Latin America generates about 10% of global gross domestic product and only around 12.5% of the
world's greenhouse gases, despite the heavy urbanization of the population (about 80% of Latin
Americans live in urban settings). According to the World Bank, the Latin American and Caribbean
region has the world's cleanest "energy matrix." The region's lower carbon emissions are in part due to
its diverse energy sources, including abundant hydroelectric power and renewables with lower carbon
footprints, such as solar and wind. The region, however, is vulnerable to adverse effects of climate
change predicted by many scientists, including glacial melt, sea rise, drought, and extreme weather
events.
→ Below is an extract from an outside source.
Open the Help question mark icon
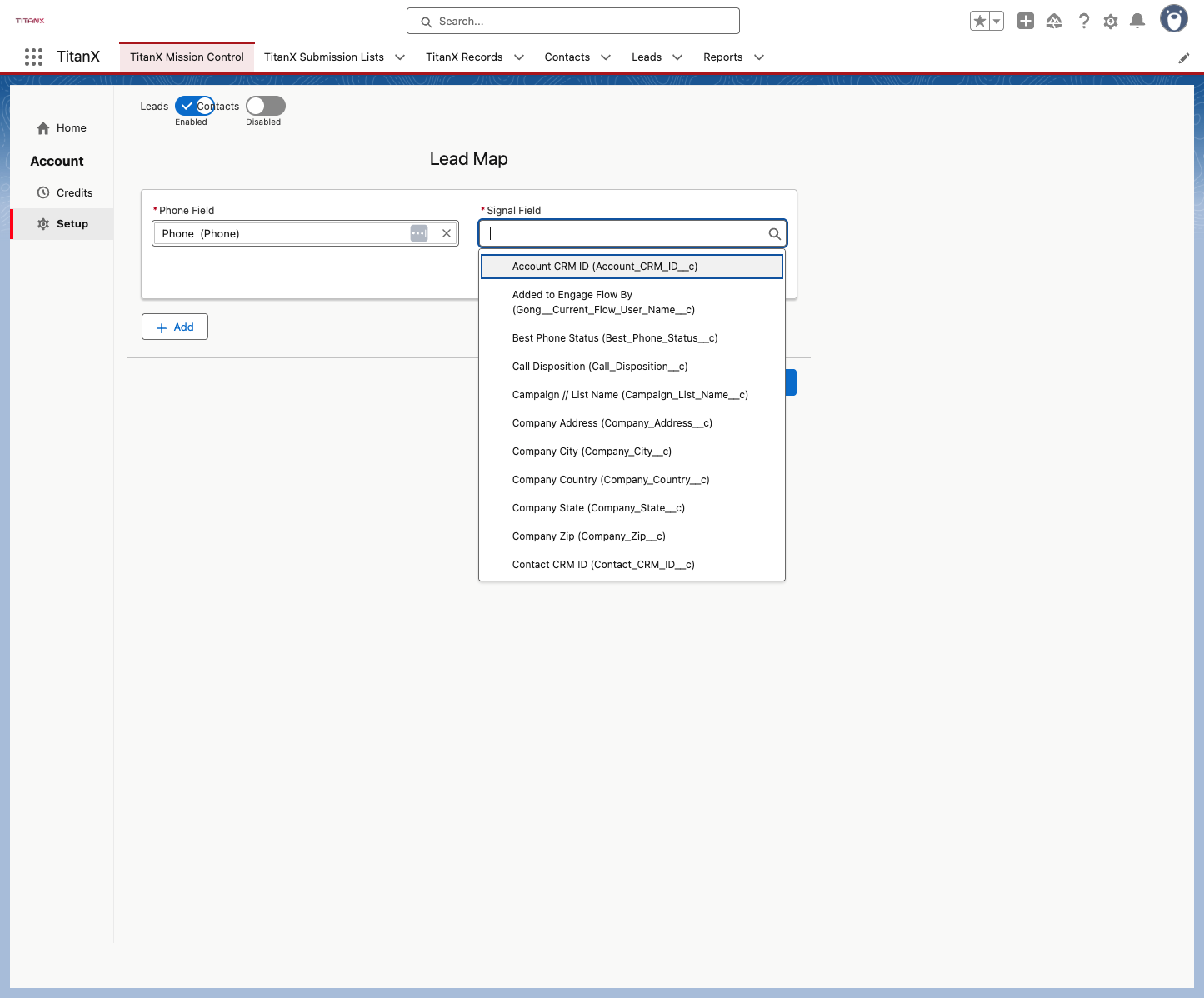 click(1083, 21)
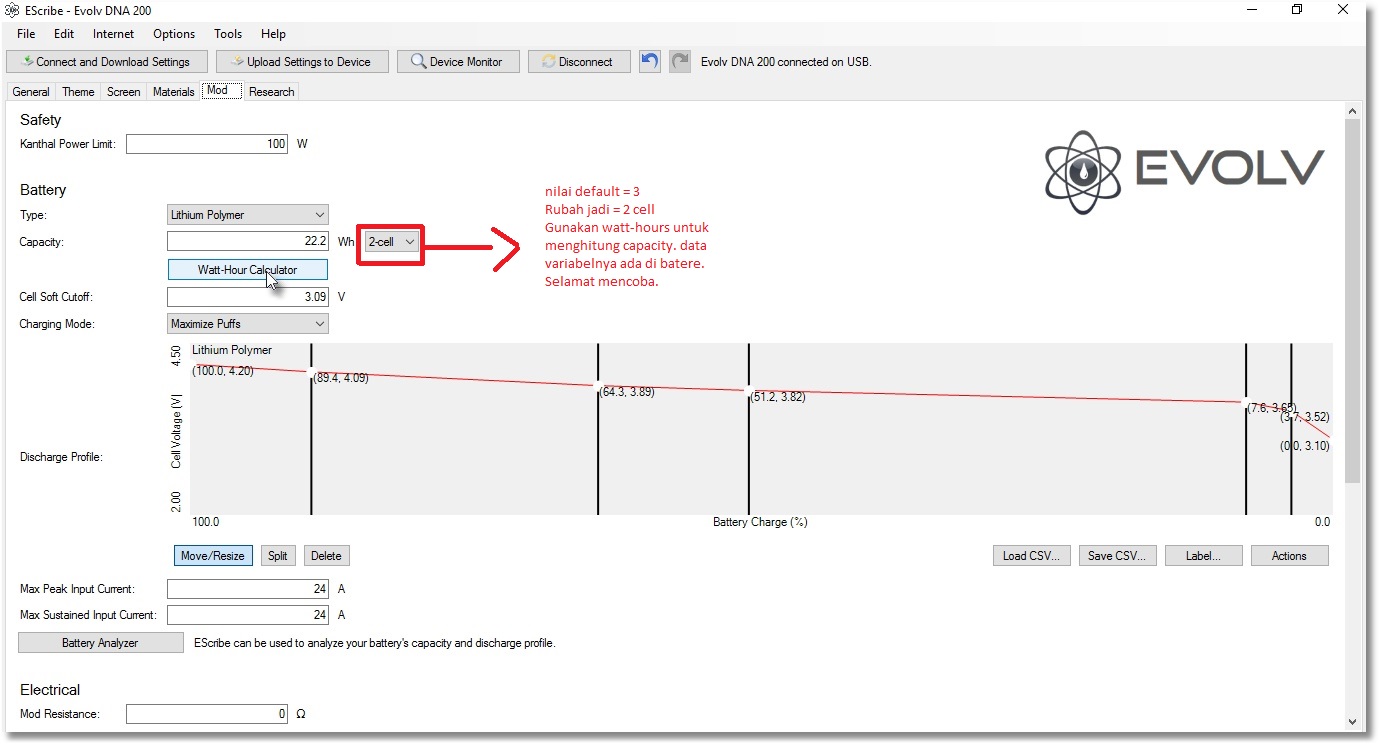Click the Split button
The height and width of the screenshot is (746, 1380).
278,556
The region also faces risks to food production, ranging from crop failure to lower fish catches.
(For more on the effects of climate change on Latin America, see the World Bank report Turn Down the
Heat: Confronting the New Climate Normal, Vol. 2 (Spanish regional report available)).
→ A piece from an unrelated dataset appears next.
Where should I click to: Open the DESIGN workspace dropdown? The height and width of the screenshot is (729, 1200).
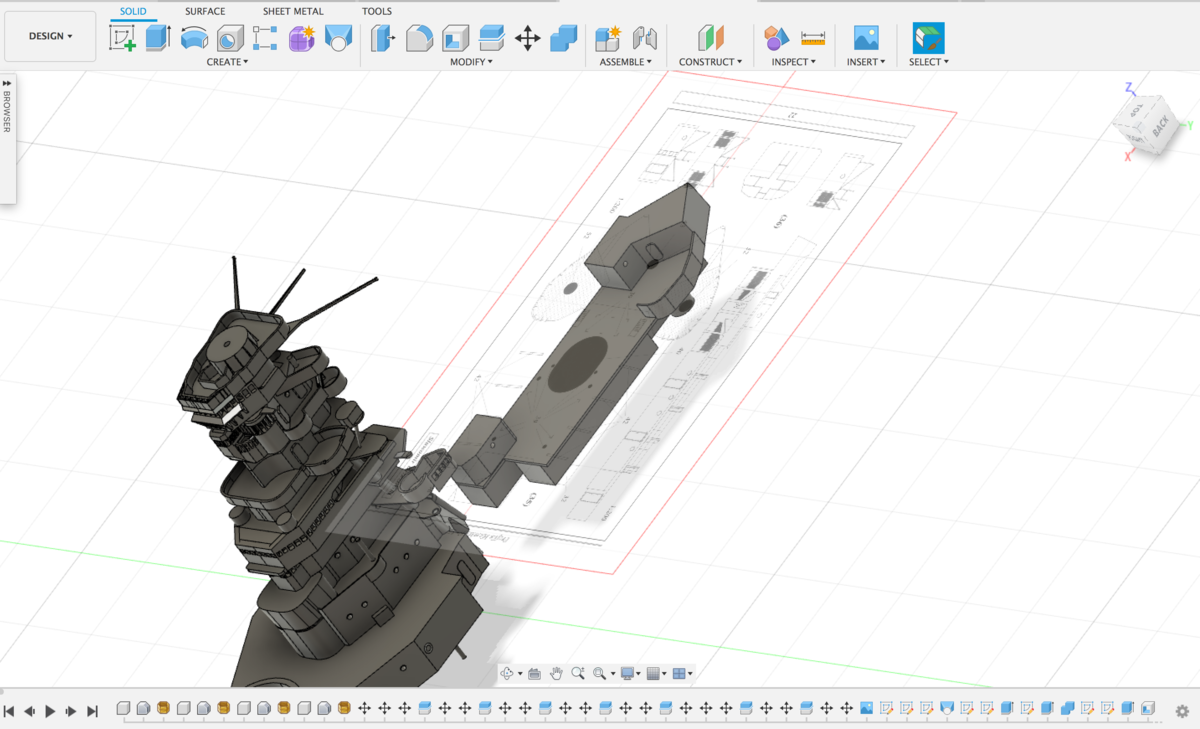click(50, 36)
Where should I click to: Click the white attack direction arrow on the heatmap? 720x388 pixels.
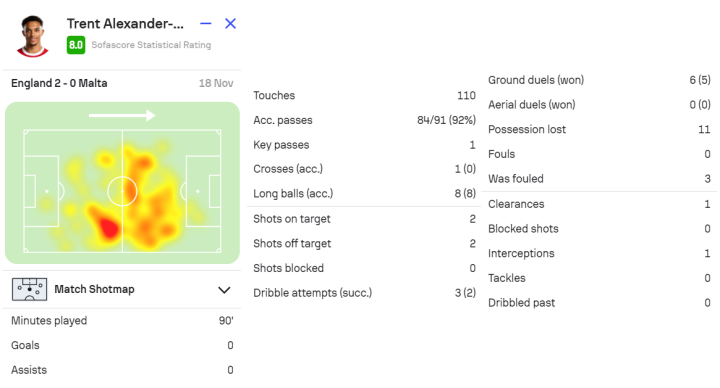pos(122,115)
Latin American Efforts on Climate Change
Latin American nations have demonstrated leadership in a number of areas ranging from combating
deforestation to promoting renewable energy utilization through government policies and target
setting. Notably, Brazil has set high targets for reducing deforestation in the Amazon rainforest. The
Amazon is sometimes described as a global carbon sinkā€”the single most important region in the world
for trapping and removing carbon dioxide (CO2) from the atmosphere. Brazil's government set a goal in
the early 2000s to lower its carbon emissions by reducing deforestation rates in the Amazon. The goal
of decreasing deforestation by 80% by 2020 has largely been met. Between 2004 and 2014, annual
deforestation in the Brazilian Amazon fell from 27,772 square kilometers to 4,848 square kilometers.
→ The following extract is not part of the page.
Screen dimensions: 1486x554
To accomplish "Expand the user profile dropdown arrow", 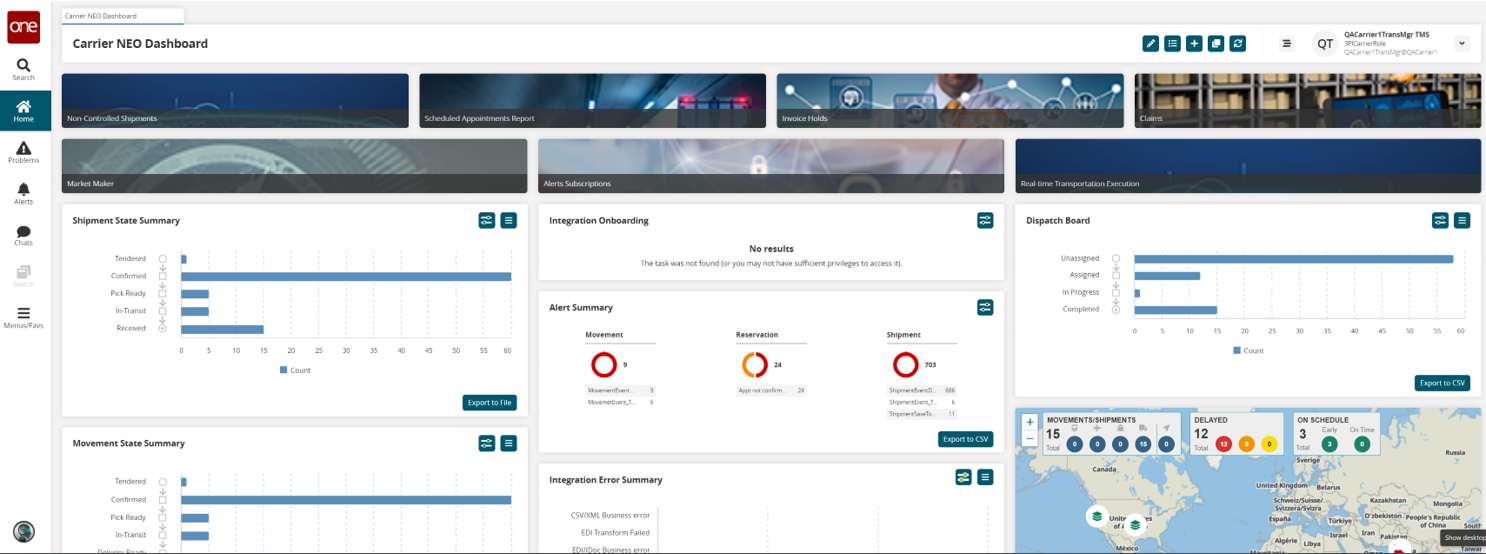I will [x=1461, y=43].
There is considerable debate concerning whether this decline was the result of government policies or
changing economic circumstances, such as lower commodity prices (Amazon deforestation has been
linked to expanded logging, cattle ranching, and soy bean farming). Some analysts claim that the
reduction in deforestation was achieved through innovative policies, such as a voluntary moratorium on
planting in the Amazon put in place by the soy industry, and a moratorium on cattle ranching on land
in the Amazon, enforced by beef exporters and others. Other studies have concluded that about half of
the reduction was due to the Brazilian government's conservation policies.
Latin American policy makers have also crafted a number of other innovative policies for lowering
greenhouse gas emissions. In Chile, for instance, the government has set goals to generate a large
part of its energy mix from renewable energy sources. For example, Chile made a commitment to
generate 20% of its electricity from renewable energy sources by 2025 in legislation passed in 2012,

and this target was reinforced by President Michele Bachelet's commitment to have 30% of Chile's
power come from renewables by 2030. Chile has also been a leader in tapping solar power as an
energy source. In June 2014, President Bachelet inaugurated the largest solar photovoltaic power plant
in Latin America (and one of the largest in the world) located in the Chilean Atacama desert. The
power generated will be in part utilized by Chile's largest steel producer. Finally, Chile has recently
imposed a carbon tax on power generators, particularly thermal plants with installed capacity equal or
greater than 50 megawatts, which is set to go into effect in 2018.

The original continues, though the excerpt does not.